(Lignes d'un jeu de données d'ancrage sur écran)

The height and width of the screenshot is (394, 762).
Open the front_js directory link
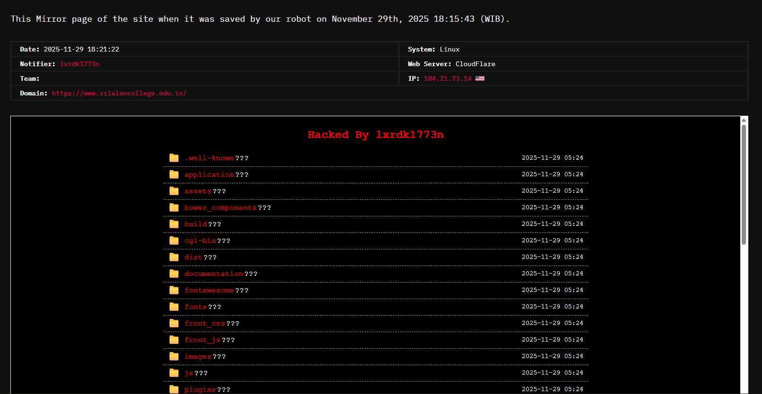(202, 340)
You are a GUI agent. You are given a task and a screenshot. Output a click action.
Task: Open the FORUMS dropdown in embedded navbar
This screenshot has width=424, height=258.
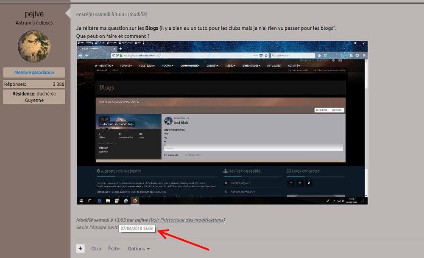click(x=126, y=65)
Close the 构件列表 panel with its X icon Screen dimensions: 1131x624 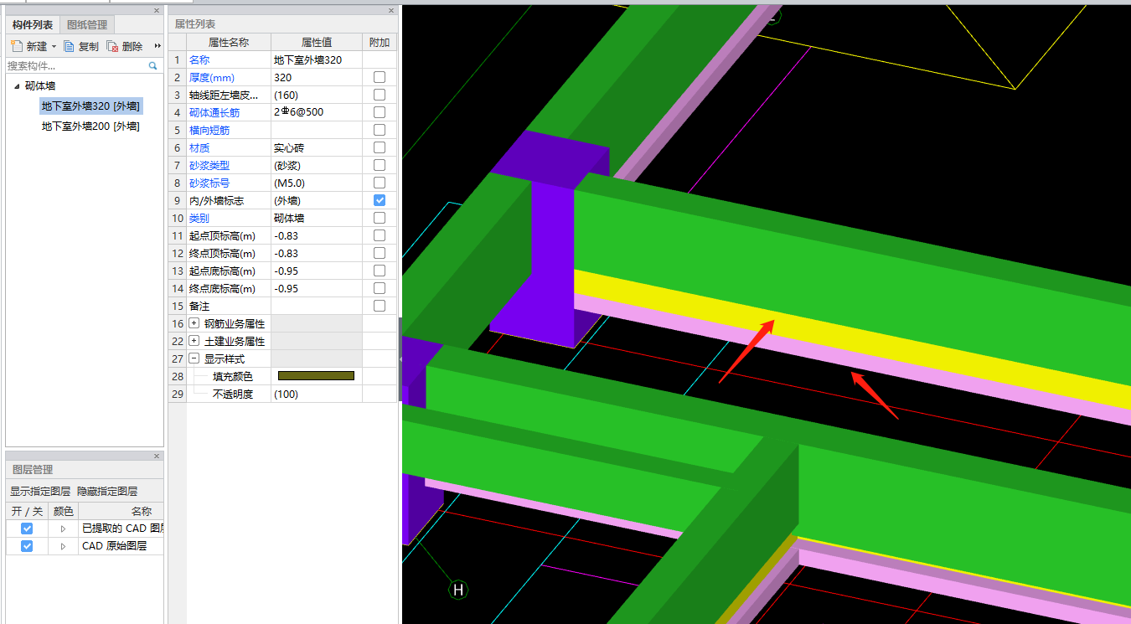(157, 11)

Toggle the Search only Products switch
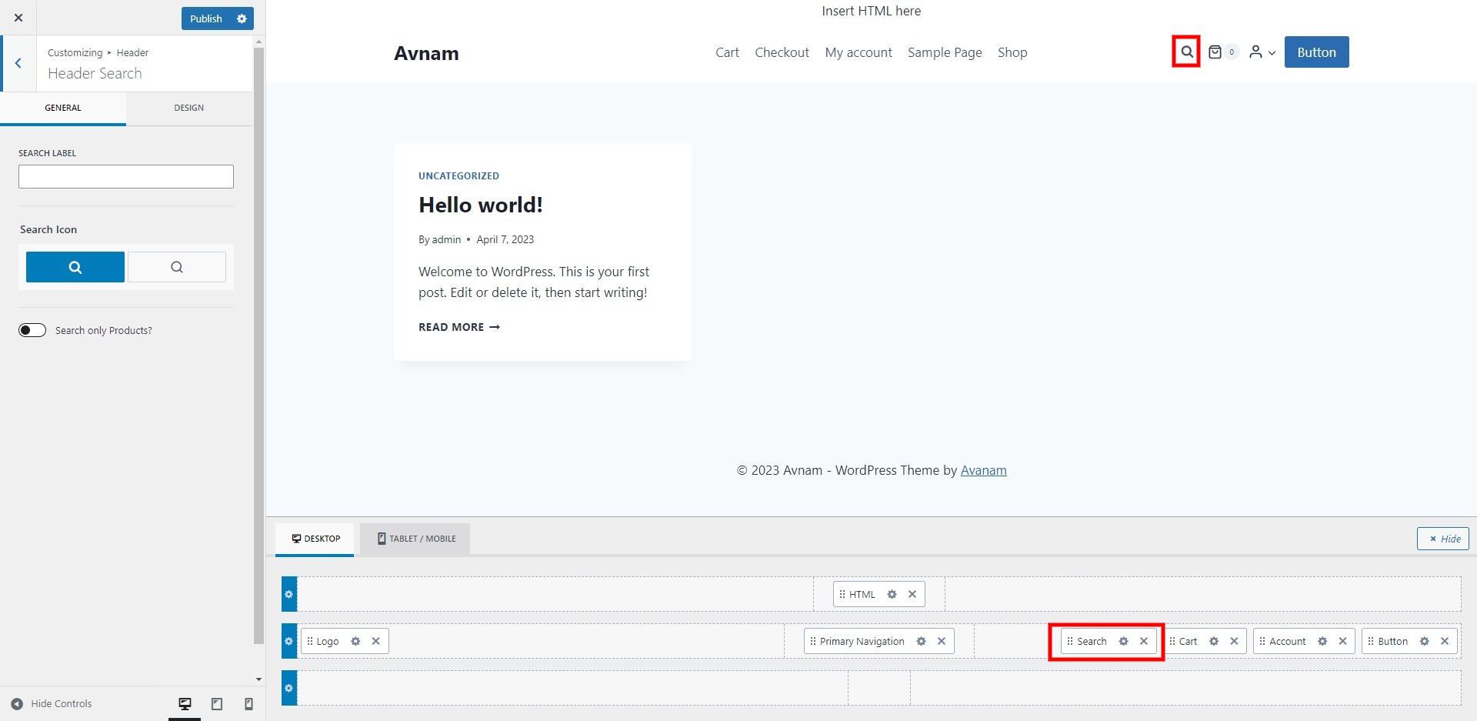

Détails du problème:
Sélectionnez toutes les lignes de la liste ci-dessus qui contiennent la chaîne "Open", en tenant compte de la casse.

Réponse rédigée:
Open the front_js directory link
Task: Open the FORUMS dropdown in embedded navbar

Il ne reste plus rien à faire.